The research team also has tested their novel situational awareness scoring system (an algorithm that evaluates patients’ risk of cardiac arrest in the ICU) in adult patients. They found positive results similar to those found in children.

“What we’re developing for pediatric cardiology patients looks like it’s also very promising for adult patients,” Dr. Baloglu says.

Low cardiac output syndrome detection

Drs. Tandon and Baloglu have been leading a project for more than one year on LCOS detection using wearable biosensor technologies.

“We now have the bedside data aggregation platform set up, so every minute of every patient’s data from our ICU gets stored in a computer,” Dr. Tandon says.

There has also been progress in getting noninvasive sensors approved for use at Cleveland Clinic.

“Not only do we have a way to collect certain kinds of data, but we also have novel sensing mechanisms that will give us different physiologic insights than are available at other centers,” explains Dr. Tandon.

In terms of data infrastructure, Dr. Karamlou has acquired substantial national and surgical databases that will allow them to identify patterns between large numbers of patients, as well as large amounts of data from the same patient.

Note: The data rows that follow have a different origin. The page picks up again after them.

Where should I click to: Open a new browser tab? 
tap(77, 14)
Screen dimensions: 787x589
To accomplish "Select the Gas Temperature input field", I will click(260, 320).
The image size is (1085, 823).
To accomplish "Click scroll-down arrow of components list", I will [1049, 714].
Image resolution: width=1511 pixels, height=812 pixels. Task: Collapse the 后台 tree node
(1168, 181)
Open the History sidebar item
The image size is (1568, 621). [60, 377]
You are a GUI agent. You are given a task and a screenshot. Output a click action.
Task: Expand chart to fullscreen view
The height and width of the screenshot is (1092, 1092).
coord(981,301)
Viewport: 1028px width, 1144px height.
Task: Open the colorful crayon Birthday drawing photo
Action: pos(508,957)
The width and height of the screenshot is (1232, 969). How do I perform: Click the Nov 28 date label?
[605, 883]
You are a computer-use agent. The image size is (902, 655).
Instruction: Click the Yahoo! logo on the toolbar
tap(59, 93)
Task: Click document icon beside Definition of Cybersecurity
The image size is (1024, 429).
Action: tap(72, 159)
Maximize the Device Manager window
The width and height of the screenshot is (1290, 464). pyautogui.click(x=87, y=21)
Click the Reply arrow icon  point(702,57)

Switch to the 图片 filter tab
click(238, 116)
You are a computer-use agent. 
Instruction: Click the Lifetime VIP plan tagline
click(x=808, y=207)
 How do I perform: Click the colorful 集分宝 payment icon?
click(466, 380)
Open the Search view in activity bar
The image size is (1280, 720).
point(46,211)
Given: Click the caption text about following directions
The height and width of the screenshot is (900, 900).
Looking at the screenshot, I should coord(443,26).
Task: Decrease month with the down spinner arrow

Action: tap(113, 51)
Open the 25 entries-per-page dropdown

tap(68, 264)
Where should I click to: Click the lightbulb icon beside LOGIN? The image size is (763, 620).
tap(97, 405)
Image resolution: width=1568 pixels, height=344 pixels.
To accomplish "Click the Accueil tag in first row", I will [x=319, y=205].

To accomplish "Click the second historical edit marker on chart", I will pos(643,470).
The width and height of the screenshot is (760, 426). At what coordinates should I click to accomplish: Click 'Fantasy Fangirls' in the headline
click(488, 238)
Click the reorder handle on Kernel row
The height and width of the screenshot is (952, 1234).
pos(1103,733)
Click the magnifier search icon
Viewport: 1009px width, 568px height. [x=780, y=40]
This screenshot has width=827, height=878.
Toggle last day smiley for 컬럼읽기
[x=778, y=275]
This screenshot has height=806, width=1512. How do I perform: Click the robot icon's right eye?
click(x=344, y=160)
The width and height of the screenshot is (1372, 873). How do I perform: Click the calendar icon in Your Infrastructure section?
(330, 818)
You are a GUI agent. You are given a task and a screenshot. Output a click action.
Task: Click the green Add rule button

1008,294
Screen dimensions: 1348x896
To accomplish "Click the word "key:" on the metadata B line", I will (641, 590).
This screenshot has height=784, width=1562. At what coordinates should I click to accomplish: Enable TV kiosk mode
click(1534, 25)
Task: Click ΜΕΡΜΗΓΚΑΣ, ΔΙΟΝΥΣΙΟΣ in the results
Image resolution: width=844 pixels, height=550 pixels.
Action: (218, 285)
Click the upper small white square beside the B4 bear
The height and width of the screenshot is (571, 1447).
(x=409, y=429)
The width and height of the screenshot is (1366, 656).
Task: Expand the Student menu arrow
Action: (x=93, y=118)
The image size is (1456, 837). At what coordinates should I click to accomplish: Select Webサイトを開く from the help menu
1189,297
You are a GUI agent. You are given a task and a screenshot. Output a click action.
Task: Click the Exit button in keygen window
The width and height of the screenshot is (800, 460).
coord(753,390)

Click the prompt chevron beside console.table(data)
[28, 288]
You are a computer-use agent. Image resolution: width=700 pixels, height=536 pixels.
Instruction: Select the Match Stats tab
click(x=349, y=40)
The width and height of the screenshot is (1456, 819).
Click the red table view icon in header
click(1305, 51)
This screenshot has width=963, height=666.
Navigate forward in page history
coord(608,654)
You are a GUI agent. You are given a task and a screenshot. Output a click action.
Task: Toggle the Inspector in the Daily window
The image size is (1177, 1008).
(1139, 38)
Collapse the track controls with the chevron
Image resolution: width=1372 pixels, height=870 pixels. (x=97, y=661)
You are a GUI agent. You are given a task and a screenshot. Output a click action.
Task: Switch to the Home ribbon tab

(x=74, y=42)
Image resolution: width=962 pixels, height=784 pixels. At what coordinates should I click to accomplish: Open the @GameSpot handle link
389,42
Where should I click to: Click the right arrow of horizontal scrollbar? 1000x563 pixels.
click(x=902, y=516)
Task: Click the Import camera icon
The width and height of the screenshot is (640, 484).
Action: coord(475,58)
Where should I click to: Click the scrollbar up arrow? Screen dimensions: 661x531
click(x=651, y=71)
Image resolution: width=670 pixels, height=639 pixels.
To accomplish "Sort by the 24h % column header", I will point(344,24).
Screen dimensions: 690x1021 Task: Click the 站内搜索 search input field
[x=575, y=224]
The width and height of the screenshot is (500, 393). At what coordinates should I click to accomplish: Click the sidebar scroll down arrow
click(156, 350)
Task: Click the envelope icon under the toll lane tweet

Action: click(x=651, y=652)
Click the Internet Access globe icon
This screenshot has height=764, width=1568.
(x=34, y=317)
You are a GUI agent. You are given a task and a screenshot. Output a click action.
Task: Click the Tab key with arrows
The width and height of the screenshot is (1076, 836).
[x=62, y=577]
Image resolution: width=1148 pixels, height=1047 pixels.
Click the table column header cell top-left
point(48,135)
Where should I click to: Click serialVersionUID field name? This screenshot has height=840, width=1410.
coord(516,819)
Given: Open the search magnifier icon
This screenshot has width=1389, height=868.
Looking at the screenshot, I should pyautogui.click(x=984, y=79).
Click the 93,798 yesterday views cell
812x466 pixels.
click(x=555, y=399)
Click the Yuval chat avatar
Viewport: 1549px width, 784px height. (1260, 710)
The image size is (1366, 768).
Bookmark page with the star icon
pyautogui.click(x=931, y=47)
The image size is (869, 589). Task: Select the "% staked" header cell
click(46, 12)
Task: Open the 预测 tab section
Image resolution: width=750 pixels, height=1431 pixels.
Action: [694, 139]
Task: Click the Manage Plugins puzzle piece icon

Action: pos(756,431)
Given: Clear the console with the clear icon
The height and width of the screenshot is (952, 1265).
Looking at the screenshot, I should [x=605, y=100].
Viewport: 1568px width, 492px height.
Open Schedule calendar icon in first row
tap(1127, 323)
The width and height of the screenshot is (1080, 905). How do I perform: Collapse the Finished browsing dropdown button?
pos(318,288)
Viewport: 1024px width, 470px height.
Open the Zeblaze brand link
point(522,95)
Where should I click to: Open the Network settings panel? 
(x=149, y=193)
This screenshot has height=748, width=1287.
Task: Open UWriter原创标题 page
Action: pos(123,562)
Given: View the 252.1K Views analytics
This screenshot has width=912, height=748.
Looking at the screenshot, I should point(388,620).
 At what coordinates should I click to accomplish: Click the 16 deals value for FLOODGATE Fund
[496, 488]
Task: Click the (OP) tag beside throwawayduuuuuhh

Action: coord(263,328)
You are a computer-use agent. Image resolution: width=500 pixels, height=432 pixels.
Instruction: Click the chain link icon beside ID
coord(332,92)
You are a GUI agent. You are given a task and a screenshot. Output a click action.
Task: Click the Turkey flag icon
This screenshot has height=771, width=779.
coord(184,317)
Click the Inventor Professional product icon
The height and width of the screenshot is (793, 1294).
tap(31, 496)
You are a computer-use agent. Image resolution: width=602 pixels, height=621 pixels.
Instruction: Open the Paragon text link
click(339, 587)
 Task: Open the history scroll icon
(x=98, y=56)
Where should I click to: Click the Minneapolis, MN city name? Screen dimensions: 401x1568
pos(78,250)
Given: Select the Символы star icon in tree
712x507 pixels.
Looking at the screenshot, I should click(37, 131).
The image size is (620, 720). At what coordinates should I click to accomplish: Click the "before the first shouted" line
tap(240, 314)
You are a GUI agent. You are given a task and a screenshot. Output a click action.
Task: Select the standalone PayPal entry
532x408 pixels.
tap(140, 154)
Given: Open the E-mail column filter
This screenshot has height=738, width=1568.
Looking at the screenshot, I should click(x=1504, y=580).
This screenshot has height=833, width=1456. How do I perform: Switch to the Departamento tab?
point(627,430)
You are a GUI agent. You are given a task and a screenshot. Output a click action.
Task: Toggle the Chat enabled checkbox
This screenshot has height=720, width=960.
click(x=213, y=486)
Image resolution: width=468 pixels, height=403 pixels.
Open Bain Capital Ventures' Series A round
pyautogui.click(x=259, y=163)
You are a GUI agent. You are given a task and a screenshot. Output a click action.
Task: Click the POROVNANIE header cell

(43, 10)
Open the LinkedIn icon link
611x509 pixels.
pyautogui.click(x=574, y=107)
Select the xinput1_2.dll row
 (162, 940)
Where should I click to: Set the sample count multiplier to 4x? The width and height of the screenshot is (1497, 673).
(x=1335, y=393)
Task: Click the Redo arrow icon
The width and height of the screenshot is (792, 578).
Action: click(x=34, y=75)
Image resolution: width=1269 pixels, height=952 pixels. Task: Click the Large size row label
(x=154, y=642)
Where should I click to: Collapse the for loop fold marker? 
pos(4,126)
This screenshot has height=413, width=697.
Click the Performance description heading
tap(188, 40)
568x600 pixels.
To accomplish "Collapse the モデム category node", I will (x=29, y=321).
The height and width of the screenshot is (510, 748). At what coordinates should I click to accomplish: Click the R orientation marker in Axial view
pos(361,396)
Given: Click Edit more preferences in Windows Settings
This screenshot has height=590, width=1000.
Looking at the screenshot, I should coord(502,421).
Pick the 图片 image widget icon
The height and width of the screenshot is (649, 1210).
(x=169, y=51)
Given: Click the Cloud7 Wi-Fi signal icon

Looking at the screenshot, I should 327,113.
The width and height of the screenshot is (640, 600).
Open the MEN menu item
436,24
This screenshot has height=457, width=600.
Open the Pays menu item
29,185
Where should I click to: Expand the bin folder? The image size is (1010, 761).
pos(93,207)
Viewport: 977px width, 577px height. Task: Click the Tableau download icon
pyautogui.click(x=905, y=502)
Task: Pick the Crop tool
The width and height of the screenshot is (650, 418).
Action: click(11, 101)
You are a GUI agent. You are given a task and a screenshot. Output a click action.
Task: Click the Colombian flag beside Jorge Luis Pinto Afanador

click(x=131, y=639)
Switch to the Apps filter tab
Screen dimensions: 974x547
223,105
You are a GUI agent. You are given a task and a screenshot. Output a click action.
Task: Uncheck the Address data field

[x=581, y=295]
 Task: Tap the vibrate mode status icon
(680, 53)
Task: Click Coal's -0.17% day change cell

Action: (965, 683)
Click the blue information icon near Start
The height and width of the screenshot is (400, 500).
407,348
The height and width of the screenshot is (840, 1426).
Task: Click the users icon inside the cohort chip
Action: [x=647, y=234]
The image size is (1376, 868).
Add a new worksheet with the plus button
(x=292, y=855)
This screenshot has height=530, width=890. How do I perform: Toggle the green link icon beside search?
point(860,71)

“We’re trying both of these strategies — breadth and depth — to get enough data to draw these inferences from AI techniques and really dig into the physiology for our patients,” Dr. Tandon says. “I think this approach is going to help us find the sweet spots where we can greatly push the field forward.”

Future directions

“We’re really at a crossroads for pediatric cardiology and congenital heart disease,” says Dr. Tandon. While AI techniques exist and have been developed at scale for adults, “with kids and smaller populations like congenital heart disease, we don’t have enough data to just throw algorithms at them.”


C4AI will continue to create technology to curate new kinds of data and develop algorithms. However, because this particular patient population is so small, the next challenge lies in driving innovation on a national scale.

“We as a field need to figure out how we are going to share data effectively and how we are going to put multiple centers together to get enough scale,” Dr. Tandon explains. “We have to develop these technologies in a way that will be scalable outside the doors of Cleveland Clinic Children’s and change the management of patients across the country. All our projects are designed with that scope in mind.”